EXCERPTED DATA >>
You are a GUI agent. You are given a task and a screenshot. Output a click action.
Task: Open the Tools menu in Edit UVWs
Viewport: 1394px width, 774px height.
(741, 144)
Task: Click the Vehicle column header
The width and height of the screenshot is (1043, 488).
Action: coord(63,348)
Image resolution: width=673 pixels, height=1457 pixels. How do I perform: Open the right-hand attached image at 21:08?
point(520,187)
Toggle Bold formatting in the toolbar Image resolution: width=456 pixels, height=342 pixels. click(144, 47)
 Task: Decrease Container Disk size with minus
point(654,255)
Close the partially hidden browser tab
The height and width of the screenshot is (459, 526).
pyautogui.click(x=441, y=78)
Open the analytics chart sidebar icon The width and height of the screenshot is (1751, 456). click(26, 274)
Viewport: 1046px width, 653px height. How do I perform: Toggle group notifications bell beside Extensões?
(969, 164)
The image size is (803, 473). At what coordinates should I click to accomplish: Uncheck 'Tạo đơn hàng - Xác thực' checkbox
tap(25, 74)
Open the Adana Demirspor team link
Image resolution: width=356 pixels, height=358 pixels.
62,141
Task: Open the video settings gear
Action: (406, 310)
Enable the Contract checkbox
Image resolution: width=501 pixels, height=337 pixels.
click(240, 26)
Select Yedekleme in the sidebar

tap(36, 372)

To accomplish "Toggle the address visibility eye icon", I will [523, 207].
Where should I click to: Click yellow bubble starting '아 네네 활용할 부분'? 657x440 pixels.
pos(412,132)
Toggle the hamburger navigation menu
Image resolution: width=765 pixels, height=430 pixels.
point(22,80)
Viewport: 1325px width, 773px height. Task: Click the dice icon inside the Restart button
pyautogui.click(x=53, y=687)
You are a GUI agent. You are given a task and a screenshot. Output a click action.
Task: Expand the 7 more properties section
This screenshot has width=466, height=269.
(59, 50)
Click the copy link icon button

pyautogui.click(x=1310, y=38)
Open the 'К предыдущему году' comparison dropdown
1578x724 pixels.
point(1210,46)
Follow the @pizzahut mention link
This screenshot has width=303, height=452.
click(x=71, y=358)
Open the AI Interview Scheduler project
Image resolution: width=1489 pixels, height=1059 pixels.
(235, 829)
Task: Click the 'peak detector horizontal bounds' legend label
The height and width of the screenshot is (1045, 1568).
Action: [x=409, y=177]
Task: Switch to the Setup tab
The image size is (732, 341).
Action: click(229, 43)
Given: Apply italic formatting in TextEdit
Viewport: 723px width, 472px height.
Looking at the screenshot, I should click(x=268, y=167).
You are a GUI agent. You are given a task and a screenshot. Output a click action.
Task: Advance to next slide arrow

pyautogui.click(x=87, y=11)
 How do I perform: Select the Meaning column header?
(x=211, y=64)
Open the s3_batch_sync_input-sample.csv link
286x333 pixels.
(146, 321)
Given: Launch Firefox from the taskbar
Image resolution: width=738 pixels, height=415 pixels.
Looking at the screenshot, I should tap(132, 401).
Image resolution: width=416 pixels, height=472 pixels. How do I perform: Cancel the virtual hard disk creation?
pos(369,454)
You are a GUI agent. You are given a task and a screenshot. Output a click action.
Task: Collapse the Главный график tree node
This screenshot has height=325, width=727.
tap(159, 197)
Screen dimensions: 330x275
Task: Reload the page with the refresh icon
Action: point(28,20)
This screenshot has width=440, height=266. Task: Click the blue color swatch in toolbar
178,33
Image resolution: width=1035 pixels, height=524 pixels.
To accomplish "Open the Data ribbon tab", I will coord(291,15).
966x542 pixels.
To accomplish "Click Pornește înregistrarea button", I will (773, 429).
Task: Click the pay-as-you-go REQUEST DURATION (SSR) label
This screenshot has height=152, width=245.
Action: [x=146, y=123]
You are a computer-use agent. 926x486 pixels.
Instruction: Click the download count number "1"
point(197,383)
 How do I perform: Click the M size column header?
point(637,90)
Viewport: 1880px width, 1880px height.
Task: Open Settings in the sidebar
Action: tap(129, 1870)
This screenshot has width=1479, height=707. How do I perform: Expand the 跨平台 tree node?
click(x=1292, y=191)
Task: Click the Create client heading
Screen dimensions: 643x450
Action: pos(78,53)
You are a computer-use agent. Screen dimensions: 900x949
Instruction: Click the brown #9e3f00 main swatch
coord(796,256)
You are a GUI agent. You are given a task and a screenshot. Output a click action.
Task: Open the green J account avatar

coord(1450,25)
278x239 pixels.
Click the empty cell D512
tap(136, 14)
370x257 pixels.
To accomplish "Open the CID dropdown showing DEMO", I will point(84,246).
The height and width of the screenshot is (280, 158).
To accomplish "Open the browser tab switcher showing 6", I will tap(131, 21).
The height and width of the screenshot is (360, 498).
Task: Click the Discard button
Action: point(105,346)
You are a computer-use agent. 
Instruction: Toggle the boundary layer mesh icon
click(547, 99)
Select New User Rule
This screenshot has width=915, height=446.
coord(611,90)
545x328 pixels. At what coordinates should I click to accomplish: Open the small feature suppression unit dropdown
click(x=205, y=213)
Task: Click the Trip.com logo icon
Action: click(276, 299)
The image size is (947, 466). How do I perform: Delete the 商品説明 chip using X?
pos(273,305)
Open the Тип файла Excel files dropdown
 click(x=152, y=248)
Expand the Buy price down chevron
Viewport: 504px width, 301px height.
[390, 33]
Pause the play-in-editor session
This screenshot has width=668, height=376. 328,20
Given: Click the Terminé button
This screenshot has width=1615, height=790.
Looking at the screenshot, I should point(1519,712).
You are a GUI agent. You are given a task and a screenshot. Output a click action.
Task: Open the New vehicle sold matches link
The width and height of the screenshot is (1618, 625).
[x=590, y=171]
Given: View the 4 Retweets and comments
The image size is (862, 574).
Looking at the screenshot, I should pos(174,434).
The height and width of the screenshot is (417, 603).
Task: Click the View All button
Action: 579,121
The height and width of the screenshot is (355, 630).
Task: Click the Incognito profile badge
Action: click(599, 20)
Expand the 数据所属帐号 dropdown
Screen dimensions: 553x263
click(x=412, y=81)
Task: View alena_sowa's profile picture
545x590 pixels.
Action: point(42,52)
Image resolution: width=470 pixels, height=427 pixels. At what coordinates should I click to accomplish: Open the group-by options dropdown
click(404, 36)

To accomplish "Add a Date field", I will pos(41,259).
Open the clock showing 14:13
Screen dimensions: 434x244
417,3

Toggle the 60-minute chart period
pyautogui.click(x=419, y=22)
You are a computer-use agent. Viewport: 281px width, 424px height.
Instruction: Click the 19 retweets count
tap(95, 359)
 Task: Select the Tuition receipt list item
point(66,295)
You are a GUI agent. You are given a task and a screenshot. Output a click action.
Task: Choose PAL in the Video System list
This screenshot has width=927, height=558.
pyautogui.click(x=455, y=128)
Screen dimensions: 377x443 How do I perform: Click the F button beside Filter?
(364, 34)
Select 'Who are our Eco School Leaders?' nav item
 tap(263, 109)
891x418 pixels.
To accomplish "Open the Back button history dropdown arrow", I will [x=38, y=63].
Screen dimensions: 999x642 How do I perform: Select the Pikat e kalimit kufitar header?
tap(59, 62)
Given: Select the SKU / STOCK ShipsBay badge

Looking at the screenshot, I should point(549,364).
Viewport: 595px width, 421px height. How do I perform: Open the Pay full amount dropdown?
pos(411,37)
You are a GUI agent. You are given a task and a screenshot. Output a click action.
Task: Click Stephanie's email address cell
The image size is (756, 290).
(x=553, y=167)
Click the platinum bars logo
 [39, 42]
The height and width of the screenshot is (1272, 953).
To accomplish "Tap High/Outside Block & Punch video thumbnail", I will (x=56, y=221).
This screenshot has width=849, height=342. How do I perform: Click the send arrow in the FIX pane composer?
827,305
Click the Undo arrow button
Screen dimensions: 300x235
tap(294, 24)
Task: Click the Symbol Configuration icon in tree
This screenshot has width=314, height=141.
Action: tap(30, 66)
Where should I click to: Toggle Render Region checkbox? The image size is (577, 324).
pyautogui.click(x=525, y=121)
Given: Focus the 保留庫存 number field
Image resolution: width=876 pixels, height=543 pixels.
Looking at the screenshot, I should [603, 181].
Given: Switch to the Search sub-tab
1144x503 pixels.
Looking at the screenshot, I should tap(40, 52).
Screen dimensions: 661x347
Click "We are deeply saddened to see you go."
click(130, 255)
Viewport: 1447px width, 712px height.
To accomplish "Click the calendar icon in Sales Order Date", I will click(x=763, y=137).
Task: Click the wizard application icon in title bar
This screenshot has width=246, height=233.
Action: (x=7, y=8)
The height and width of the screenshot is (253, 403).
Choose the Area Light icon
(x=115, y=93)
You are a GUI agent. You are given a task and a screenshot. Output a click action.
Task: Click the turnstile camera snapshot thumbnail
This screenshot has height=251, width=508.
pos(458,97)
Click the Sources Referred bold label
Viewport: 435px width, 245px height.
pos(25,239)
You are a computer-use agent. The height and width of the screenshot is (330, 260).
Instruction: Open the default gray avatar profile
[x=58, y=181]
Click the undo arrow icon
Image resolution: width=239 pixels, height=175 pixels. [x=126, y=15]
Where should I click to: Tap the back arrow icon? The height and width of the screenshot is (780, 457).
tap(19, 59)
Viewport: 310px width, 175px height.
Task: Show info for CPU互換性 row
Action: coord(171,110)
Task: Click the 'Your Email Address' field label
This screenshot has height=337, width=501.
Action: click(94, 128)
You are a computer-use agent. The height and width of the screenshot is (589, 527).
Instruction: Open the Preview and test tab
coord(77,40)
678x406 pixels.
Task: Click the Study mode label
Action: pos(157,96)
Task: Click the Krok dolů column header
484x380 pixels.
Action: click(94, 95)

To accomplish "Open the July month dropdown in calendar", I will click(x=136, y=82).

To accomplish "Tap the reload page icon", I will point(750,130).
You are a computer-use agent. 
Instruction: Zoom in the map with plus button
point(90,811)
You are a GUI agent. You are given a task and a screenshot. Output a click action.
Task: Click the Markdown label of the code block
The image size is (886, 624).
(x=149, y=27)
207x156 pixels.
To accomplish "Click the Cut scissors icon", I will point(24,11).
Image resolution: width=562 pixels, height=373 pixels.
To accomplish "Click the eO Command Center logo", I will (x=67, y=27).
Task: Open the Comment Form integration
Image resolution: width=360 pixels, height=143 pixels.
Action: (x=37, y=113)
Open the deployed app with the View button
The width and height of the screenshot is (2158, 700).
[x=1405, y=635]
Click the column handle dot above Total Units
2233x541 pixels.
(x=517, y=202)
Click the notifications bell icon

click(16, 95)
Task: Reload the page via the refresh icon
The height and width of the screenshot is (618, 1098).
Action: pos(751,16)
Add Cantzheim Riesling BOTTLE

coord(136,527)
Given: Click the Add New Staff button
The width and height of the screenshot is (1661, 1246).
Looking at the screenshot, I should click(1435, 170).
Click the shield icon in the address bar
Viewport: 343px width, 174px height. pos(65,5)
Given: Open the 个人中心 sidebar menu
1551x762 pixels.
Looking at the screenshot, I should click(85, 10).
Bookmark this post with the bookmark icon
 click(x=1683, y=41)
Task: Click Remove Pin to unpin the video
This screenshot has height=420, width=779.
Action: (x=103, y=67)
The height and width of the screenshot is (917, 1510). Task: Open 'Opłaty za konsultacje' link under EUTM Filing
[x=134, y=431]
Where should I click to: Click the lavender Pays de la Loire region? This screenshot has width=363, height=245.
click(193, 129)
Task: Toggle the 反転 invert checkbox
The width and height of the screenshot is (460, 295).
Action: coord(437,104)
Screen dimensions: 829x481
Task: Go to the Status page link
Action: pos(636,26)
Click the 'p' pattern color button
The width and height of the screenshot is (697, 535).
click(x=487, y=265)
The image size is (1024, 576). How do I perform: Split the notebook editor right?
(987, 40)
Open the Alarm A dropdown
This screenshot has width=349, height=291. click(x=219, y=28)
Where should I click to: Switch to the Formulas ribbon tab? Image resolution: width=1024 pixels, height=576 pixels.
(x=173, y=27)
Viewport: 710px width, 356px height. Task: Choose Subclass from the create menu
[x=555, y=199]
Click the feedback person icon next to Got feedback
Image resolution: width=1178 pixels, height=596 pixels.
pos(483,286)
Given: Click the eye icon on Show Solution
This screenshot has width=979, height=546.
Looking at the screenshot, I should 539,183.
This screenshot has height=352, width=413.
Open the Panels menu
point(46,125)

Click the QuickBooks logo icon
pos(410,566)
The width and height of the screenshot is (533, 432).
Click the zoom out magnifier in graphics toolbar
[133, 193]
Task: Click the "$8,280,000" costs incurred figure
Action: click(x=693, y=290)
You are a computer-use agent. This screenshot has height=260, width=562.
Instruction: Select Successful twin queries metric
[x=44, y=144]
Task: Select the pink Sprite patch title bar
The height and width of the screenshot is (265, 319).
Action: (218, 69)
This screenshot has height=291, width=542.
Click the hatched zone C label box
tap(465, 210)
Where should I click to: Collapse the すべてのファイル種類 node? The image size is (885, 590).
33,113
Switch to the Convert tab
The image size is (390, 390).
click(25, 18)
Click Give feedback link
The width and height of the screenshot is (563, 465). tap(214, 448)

JOB >>
Rewrite the lines from the one containing "207x156 pixels." through the one containing "will (x=67, y=27).", inclusive, putting "In order to" wherever "To accomplish" appears and leaving everything else unchanged.

ANSWER BELOW >>
207x156 pixels.
In order to "Click the Cut scissors icon", I will point(24,11).
Image resolution: width=562 pixels, height=373 pixels.
In order to "Click the eO Command Center logo", I will (x=67, y=27).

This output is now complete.